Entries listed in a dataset
_ _ _ _

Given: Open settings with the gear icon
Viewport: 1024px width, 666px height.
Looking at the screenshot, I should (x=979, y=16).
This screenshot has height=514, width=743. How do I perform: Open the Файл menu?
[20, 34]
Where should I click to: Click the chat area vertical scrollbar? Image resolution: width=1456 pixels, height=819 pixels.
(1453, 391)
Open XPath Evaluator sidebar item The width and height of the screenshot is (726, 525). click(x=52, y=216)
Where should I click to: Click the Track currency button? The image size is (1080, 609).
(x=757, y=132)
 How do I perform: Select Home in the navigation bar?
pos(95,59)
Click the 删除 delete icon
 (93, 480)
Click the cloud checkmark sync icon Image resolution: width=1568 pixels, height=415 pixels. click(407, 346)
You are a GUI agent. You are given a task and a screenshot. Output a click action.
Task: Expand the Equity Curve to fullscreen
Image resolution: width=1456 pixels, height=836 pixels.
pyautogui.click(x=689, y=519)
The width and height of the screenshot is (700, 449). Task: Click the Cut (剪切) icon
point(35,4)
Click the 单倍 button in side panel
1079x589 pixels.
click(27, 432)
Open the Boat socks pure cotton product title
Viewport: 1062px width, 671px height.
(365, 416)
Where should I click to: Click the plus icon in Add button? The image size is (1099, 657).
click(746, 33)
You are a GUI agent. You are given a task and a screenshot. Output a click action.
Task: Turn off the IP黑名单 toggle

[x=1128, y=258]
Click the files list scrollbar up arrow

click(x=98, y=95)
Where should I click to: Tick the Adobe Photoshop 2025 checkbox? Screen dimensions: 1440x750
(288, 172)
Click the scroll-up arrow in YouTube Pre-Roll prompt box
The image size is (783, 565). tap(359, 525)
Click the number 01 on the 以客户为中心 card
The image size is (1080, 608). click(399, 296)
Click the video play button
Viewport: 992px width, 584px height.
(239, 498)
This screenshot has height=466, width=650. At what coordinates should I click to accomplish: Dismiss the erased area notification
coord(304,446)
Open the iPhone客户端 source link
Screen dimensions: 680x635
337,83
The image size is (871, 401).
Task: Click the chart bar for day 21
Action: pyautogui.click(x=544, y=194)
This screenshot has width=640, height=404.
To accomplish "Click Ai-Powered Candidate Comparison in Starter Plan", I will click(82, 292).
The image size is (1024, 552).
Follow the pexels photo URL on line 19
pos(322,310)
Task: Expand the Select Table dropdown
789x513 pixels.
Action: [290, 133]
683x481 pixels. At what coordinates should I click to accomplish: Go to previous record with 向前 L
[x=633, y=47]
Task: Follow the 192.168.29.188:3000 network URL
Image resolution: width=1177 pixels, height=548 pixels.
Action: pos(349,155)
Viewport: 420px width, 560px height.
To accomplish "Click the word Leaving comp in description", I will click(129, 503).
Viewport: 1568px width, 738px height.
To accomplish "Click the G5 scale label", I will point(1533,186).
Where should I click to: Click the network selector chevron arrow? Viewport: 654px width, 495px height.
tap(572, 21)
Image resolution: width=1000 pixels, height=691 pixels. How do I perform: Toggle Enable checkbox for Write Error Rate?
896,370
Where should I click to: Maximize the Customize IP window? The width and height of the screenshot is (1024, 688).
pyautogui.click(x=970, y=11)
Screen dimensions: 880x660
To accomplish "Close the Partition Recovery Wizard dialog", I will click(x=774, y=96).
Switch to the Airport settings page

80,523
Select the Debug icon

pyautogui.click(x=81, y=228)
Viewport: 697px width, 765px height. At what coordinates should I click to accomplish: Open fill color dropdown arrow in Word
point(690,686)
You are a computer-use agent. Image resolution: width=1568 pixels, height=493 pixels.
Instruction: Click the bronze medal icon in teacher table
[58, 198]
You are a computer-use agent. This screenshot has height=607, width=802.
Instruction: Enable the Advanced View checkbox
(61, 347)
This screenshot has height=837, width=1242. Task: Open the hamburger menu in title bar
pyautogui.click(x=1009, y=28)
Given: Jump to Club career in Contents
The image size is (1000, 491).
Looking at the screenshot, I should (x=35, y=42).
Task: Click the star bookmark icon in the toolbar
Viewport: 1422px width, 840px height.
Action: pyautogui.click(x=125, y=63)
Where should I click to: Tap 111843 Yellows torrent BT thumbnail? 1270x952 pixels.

_ _ _ _

▸ **Stated exercise**: Render every one of the entries above as a numbered list, leaving out the blank lines.

▸ **Solved problem**:
1. Given: Open settings with the gear icon
2. Viewport: 1024px width, 666px height.
3. Looking at the screenshot, I should (x=979, y=16).
4. This screenshot has height=514, width=743. How do I perform: Open the Файл menu?
5. [20, 34]
6. Where should I click to: Click the chat area vertical scrollbar? Image resolution: width=1456 pixels, height=819 pixels.
7. (1453, 391)
8. Open XPath Evaluator sidebar item The width and height of the screenshot is (726, 525). click(x=52, y=216)
9. Where should I click to: Click the Track currency button? The image size is (1080, 609).
10. (x=757, y=132)
11.  How do I perform: Select Home in the navigation bar?
12. pos(95,59)
13. Click the 删除 delete icon
14.  (93, 480)
15. Click the cloud checkmark sync icon Image resolution: width=1568 pixels, height=415 pixels. click(407, 346)
16. You are a GUI agent. You are given a task and a screenshot. Output a click action.
17. Task: Expand the Equity Curve to fullscreen
18. Image resolution: width=1456 pixels, height=836 pixels.
19. pyautogui.click(x=689, y=519)
20. The width and height of the screenshot is (700, 449). Task: Click the Cut (剪切) icon
21. point(35,4)
22. Click the 单倍 button in side panel
23. 1079x589 pixels.
24. click(27, 432)
25. Open the Boat socks pure cotton product title
26. Viewport: 1062px width, 671px height.
27. (365, 416)
28. Where should I click to: Click the plus icon in Add button? The image size is (1099, 657).
29. click(746, 33)
30. You are a GUI agent. You are given a task and a screenshot. Output a click action.
31. Task: Turn off the IP黑名单 toggle
32. [x=1128, y=258]
33. Click the files list scrollbar up arrow
34. click(x=98, y=95)
35. Where should I click to: Tick the Adobe Photoshop 2025 checkbox? Screen dimensions: 1440x750
36. (288, 172)
37. Click the scroll-up arrow in YouTube Pre-Roll prompt box
38. The image size is (783, 565). tap(359, 525)
39. Click the number 01 on the 以客户为中心 card
40. The image size is (1080, 608). click(399, 296)
41. Click the video play button
42. Viewport: 992px width, 584px height.
43. (239, 498)
44. This screenshot has height=466, width=650. At what coordinates should I click to accomplish: Dismiss the erased area notification
45. coord(304,446)
46. Open the iPhone客户端 source link
47. Screen dimensions: 680x635
48. 337,83
49. The image size is (871, 401).
50. Task: Click the chart bar for day 21
51. Action: pyautogui.click(x=544, y=194)
52. This screenshot has width=640, height=404.
53. To accomplish "Click Ai-Powered Candidate Comparison in Starter Plan", I will click(82, 292).
54. The image size is (1024, 552).
55. Follow the pexels photo URL on line 19
56. pos(322,310)
57. Task: Expand the Select Table dropdown
58. 789x513 pixels.
59. Action: [290, 133]
60. 683x481 pixels. At what coordinates should I click to accomplish: Go to previous record with 向前 L
61. [x=633, y=47]
62. Task: Follow the 192.168.29.188:3000 network URL
63. Image resolution: width=1177 pixels, height=548 pixels.
64. Action: pos(349,155)
65. Viewport: 420px width, 560px height.
66. To accomplish "Click the word Leaving comp in description", I will click(129, 503).
67. Viewport: 1568px width, 738px height.
68. To accomplish "Click the G5 scale label", I will point(1533,186).
69. Where should I click to: Click the network selector chevron arrow? Viewport: 654px width, 495px height.
70. tap(572, 21)
71. Image resolution: width=1000 pixels, height=691 pixels. How do I perform: Toggle Enable checkbox for Write Error Rate?
72. 896,370
73. Where should I click to: Maximize the Customize IP window? The width and height of the screenshot is (1024, 688).
74. pyautogui.click(x=970, y=11)
75. Screen dimensions: 880x660
76. To accomplish "Close the Partition Recovery Wizard dialog", I will click(x=774, y=96).
77. Switch to the Airport settings page
78. 80,523
79. Select the Debug icon
80. pyautogui.click(x=81, y=228)
81. Viewport: 697px width, 765px height. At what coordinates should I click to accomplish: Open fill color dropdown arrow in Word
82. point(690,686)
83. You are a computer-use agent. Image resolution: width=1568 pixels, height=493 pixels.
84. Instruction: Click the bronze medal icon in teacher table
85. [58, 198]
86. You are a computer-use agent. This screenshot has height=607, width=802.
87. Instruction: Enable the Advanced View checkbox
88. (61, 347)
89. This screenshot has height=837, width=1242. Task: Open the hamburger menu in title bar
90. pyautogui.click(x=1009, y=28)
91. Given: Jump to Club career in Contents
92. The image size is (1000, 491).
93. Looking at the screenshot, I should (x=35, y=42).
94. Task: Click the star bookmark icon in the toolbar
95. Viewport: 1422px width, 840px height.
96. Action: pyautogui.click(x=125, y=63)
97. Where should I click to: Tap 111843 Yellows torrent BT thumbnail? 1270x952 pixels.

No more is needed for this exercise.